The Zunyi Meeting Site in Southwest China's Guizhou province is no exception. Famous for its significance in the history of the Communist Party of China, the site saw 2.61 million visits last year－half the number in 2019.
Despite that, Wang Zhili, deputy curator of the site's museum, said last year was his "busiest ever".
Since June, the museum's infrastructure has been improved and some new facilities have been built.
"The museum will be a crucial part of the Long March National Cultural Park, the first of its kind in China. By the end of this year, the site will have a fantastic new look," he said.
In 2019, the government issued a blueprint for the construction of national cultural parks related to the Great Wall, the Beijing-Hangzhou Grand Canal and the Long March (1934-35).
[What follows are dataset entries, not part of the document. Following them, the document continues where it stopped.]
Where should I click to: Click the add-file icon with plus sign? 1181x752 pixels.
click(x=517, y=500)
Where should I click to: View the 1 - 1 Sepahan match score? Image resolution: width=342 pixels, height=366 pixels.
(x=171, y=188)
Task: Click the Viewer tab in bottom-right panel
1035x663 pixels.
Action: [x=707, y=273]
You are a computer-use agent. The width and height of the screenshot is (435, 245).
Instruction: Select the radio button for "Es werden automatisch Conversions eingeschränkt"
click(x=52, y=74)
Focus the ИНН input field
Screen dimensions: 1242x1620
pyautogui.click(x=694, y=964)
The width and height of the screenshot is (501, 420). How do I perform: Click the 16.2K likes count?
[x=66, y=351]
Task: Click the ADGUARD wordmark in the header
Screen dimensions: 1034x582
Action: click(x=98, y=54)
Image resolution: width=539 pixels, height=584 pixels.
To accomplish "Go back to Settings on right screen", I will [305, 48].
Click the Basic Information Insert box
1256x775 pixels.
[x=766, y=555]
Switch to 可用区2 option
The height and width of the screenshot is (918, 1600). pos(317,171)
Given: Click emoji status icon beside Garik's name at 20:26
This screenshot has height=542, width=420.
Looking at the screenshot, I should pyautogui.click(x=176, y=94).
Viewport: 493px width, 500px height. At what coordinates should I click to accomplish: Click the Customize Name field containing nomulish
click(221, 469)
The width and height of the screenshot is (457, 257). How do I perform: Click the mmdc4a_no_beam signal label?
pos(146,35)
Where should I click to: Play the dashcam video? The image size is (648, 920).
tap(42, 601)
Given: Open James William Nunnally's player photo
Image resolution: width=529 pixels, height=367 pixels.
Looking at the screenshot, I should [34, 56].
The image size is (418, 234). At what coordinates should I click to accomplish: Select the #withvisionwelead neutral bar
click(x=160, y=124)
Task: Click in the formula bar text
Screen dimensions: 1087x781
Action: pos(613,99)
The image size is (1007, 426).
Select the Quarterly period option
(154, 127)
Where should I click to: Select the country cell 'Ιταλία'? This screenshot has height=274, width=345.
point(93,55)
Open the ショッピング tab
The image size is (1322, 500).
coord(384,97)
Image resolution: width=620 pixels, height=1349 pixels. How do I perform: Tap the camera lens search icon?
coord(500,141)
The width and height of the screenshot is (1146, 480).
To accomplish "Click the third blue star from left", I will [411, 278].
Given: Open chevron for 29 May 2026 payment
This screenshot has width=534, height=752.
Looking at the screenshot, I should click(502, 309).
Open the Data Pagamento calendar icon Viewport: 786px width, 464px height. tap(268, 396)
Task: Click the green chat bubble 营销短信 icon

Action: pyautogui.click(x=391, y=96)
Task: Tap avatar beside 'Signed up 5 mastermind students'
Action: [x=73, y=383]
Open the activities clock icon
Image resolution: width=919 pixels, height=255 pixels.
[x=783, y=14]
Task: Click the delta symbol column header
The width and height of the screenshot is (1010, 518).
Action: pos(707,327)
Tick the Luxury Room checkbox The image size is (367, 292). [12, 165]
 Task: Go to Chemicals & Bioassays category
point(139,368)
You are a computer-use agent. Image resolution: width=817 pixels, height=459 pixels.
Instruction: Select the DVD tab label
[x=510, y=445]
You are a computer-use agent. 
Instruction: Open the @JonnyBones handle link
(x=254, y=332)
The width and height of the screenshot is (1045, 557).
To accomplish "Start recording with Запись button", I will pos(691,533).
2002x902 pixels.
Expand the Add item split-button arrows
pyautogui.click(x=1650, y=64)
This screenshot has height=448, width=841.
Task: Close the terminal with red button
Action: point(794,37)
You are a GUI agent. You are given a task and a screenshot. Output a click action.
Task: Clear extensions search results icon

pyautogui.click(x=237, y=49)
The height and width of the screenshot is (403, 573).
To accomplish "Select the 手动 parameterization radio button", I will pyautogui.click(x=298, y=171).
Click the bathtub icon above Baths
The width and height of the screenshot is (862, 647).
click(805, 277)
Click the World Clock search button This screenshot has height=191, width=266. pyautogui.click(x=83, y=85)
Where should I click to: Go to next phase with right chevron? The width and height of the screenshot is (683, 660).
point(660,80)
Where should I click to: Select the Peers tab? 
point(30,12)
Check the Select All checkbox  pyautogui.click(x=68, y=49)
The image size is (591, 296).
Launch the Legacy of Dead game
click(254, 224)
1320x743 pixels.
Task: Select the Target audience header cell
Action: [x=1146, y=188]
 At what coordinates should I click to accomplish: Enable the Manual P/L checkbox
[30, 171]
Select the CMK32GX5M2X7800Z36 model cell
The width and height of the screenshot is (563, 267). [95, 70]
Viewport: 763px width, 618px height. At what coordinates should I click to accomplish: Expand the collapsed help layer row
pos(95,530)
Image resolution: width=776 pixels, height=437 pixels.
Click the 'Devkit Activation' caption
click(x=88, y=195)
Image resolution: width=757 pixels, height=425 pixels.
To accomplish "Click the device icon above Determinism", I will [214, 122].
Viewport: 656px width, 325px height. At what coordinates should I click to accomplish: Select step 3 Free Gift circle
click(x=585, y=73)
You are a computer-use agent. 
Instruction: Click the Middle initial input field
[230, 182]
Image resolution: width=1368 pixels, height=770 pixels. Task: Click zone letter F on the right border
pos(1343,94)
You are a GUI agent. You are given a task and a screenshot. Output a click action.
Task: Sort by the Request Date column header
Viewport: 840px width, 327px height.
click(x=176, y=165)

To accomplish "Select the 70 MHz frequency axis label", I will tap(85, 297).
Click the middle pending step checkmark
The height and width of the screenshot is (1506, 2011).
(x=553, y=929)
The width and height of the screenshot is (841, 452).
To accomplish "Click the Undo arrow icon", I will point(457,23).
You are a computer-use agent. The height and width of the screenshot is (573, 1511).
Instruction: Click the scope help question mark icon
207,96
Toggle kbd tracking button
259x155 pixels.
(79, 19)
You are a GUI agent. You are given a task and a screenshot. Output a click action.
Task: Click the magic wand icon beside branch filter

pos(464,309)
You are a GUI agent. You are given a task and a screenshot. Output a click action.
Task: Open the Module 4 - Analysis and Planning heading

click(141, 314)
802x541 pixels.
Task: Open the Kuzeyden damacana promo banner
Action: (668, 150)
According to the document, issued by the general offices of the CPC Central Committee and the State Council, construction will be completed in 2023 with related cultural resources enjoying better protection, along with improved inheritance procedures and utilization.
Fifteen provinces are involved in the program, including Guizhou, Jiangxi and Fujian (both in East China), and Shaanxi and Gansu in the Northwest.
Zunyi, in the north of Guizhou, will be an essential area in the construction of the province's section of the Long March park.
In 1935, the city, 170 kilometers north of Guiyang, the provincial capital, was the site of a pivotal meeting during the Long March.
In January 1935, an expanded meeting of the Political Bureau of the CPC Central Committee was held in Zunyi. It focused on rectifying errors in military and organizational affairs and established a new leadership of the Central Committee, as represented by Mao Zedong.